They are so easily forgotten. Their cries become drowned in the noise of the raging storm. A quiet assuring touch, warm protective embrace, playful giggling and tickling lost in the pain of a parent's wounded soul. 

At fifteen-years-old, getting drunk was an awesome experience. The Arrowsmith blast, throat-burn of homegrown was the only time I felt free of a crippling self-consciousness, permitting a fuzzy, connected buzz with the people around, pushing the ever-present background voices away. In a hallowed wood behind my home, I became an alcoholic. I would sit in dead leaves, plug my nose, and wash down the horrible aftertaste of a life filled with aloneness and despair. Warmth spread upward, quieting a raging mind. Angry faces, broken trust and hot tears of abandonment fell blurry among the dead brown leaves; a safe sanitarium of my self-made land of make-belief was given substance. Alcohol and drugs held out their hands like a mother and father.

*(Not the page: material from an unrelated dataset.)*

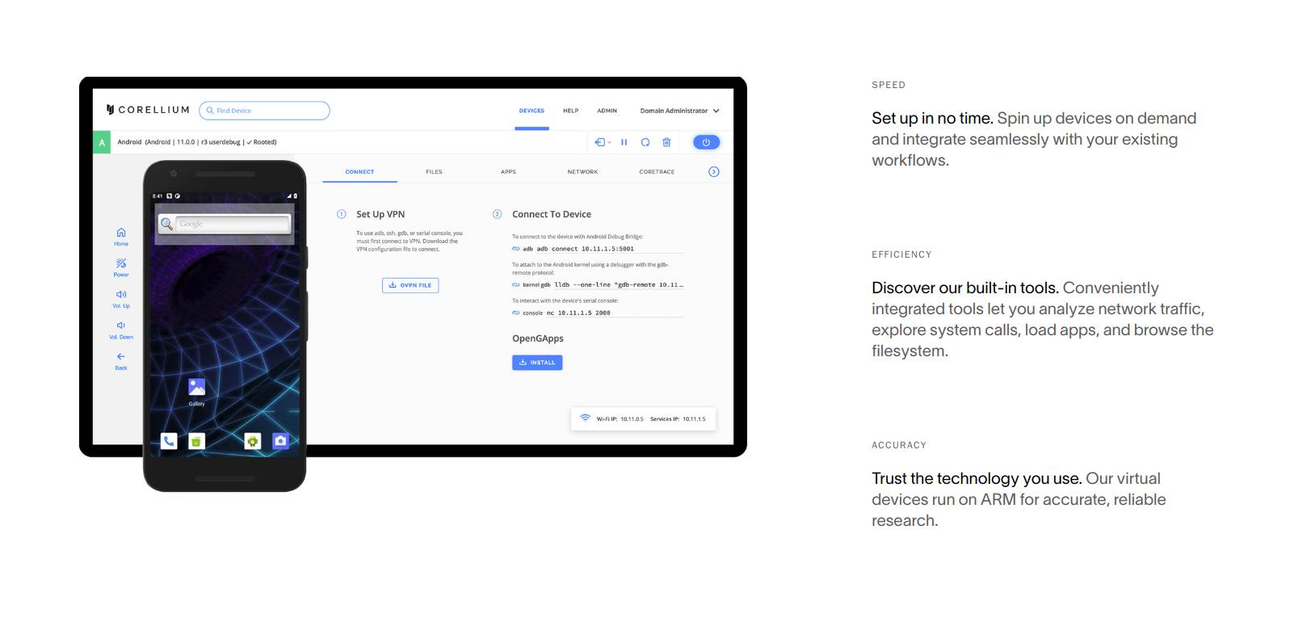Click the Install button under OpenGApps

(537, 363)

Seventeen years old saw me a high school dropout, drug addict, with a criminal record and three attempted suicides.

When the summer of 1988 hit everything came to a head. I was 18 and running out of excuses. Almost setting the house on fire, drugged out of reality, on the roof shouting at phantom demons, stealing and trashing dad’s home with parties, dad could no longer handle me. I had no job and was not allowed to go back to school. Hitting bottom, my drug addiction became so serious that I would steal from my own father.

That’s when He stepped in.

It was the second week of August; I was forced to spend a week at a Fair Havens Bible Conference because dad could not trust me alone in his house. As the week progressed, I ran out of drugs, trapped amongst a bunch of freaky Christians, going through extreme withdrawals. Wednesday night came in a blur of useless hours and for reasons that to this day I do not understand, at 7 o'clock PM, I dragged my sorry self to chapel.

The place surrounded me like a dispensation of law. Long, stringy hair fell lazily across impish shoulders. Not trying to hide my thinness, I flaunted it like a declaration of leprosy. An unusually thin torso covered with a tight black, faded tee shirt and acid wash jeans. Shadows mapped themselves across a sharp jaw. Hadn’t shaved for a week out of rebellion to my father’s demand to live two weeks of the summer in this loathsome place. Never before was I so uncomfortably aware of how haggard I must look. An alien—a fish out of water, surrounded by the redeemed. Beautiful people, who were doing their best not to notice me.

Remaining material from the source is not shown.